• Ihre Aufgabe:
Führen Sie den nachstehenden Redetext zur Netzpolitik im Anschluss an seinen letzten Satz fort.

Da stellen sich die drei Minister hin und wollen Einigkeit und Kompetenz demonstrieren und nach einer halben Stunde wird ihnen der Stecker gezogen. Die Leitung für den Stream war nicht lang genug gebucht! Soviel zur vereinten Internet-Kompetenz der Minister – in Sachen Netzpolitik schaut man bei der GroKo in die Röhre.

Aber selbst – als der Stream noch lief – redeten die drei Minister viel und sagten wenig.

Minister Dobrindt blieb beim Breitbandausbau im Vagen, wie Sie in Ihrem Antrag auch. Das Ziel, flächendeckend 50 MBit/s bis 2018, klingt gut, sehr gut. Aber schon 2011 hatte die Bundeskanzlerin Highspeed-Internet für drei Viertel aller Haushalte versprochen – bis 2014. Jetzt haben wir 2014, aber kein Highspeed-Netz. 2018 ist also das neue 2014 – ist es eigentlich Zufall, dass Sie als Zeitpunkt immer das Jahr NACH einer Wahl nennen?

Das Ziel ist klar. Wie Sie es erreichen wollen, ist es aber nicht. Ein Kaffeeklatsch mit der Telekommunikationswirtschaft hilft da auch nicht weiter. Noch immer ist kein Geld da. Auf die Erlöse einer weiteren Digitalen Dividende zu setzen, ist nur scheinbar eine Lösung. Es ist völlig unklar, ob es überhaupt hohe Einnahmen gibt. – Das ist ungefähr so, als wenn ich mein Eigenheim mit einem zukünftigen Lottogewinn finanzieren will – das ist unseriös und planlos!

Immerhin – zwei Hoffnungsschimmer gibt es im Antrag: Netzneutralität soll gesetzlich festgeschrieben werden, und es sollen klare Haftungsregelungen für die Verbreitung von lokalen und offenen WLAN-Netzen geschaffen werden. Beides darf nicht halbherzig geschehen, wäre aber ein echter Fortschritt. Auf die konkrete Umsetzung bin ich schon sehr gespannt!

• Angezeigte Daten:
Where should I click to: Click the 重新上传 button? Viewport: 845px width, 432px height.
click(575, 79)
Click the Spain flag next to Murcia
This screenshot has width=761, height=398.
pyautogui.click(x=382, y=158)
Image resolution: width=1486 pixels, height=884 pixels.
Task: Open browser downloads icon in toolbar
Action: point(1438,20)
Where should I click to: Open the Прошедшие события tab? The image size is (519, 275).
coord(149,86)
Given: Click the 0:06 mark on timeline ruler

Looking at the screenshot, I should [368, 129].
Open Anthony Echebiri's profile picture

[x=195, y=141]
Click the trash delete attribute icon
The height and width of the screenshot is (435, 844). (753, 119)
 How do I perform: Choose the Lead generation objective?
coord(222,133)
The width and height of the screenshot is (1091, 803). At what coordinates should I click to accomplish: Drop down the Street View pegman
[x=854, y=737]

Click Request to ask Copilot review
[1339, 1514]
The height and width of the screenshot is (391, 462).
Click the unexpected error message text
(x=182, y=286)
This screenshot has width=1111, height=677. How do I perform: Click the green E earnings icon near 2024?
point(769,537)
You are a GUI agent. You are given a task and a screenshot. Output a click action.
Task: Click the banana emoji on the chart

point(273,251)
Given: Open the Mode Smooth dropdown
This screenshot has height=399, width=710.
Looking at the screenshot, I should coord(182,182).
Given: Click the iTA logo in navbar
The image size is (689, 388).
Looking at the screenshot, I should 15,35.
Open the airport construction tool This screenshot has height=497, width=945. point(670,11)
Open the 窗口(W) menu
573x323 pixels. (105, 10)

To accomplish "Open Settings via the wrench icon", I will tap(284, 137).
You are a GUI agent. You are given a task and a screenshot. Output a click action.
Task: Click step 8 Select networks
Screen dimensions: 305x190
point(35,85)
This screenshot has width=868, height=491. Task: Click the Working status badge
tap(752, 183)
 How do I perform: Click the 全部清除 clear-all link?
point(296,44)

• Endgültige Antwort:
Ich möchte noch auf einen zweiten Aspekt eingehen: den der Kreativwirtschaft. Ich fand es bezeichnend, dass Sie die „Gründer von heute“ als den „Mittelstand von morgen“ bezeichnen. Die Wahrheit ist doch, dass viele Gründungen und viele Kreative im digitalen Bereich Kleinstunternehmer sind und bleiben. Allein oder in kleinen Teams haben sie ganz andere Sorgen, als der zukünftige Mittelstand. Das beginnt damit, dass sie für die Gründung kein großes Risikokapital benötigen, sondern eher eine kleine Anschubfinanzierung. Hier könnten Mikrokrediten schnell und wirksam helfen.

Ebenso mangelt es oft einfach am Platz, an Räumen fürs eigene Unternehmen. Diese Probleme betreffen besonders Unternehmen rund um die Kreativwirtschaft. Und für die haben Sie auch sonst nichts im Angebot.

Keine konkreten Angaben, wie sie dringend notwendige Reformen im Urheberrecht, im Urhebervertragsrecht oder bei der Künstlersozialkasse angehen wollen.
Mir fehlt ein Signal, das den Kreativen, den Einzelkämpfern und Kleinstunternehmern – frei nach dem britischen Künstler Astley – – sagt: —- Wir werden Euch niemals aufgeben, niemals im Stich lassen, verletzen oder verlassen!
Ich kann mich, liebe SPD-Kollegen, an einen Antrag aus der letzten Legislaturperiode zum Kreativpakt 2020 erinnern. Da waren Sie schon deutlich weiter als heute. Warum also so zögerlich?

Agenda, meine Damen und Herren, heißt wörtlich übersetzt: „Das zu Tuende“. Wenn es bei den vielen vagen Andeutungen – ohne Konzepte dahinter – bleibt, werden Sie sich mit ihrer Digitalen Agenda jedenfalls nicht überarbeiten.

Vielen Dank!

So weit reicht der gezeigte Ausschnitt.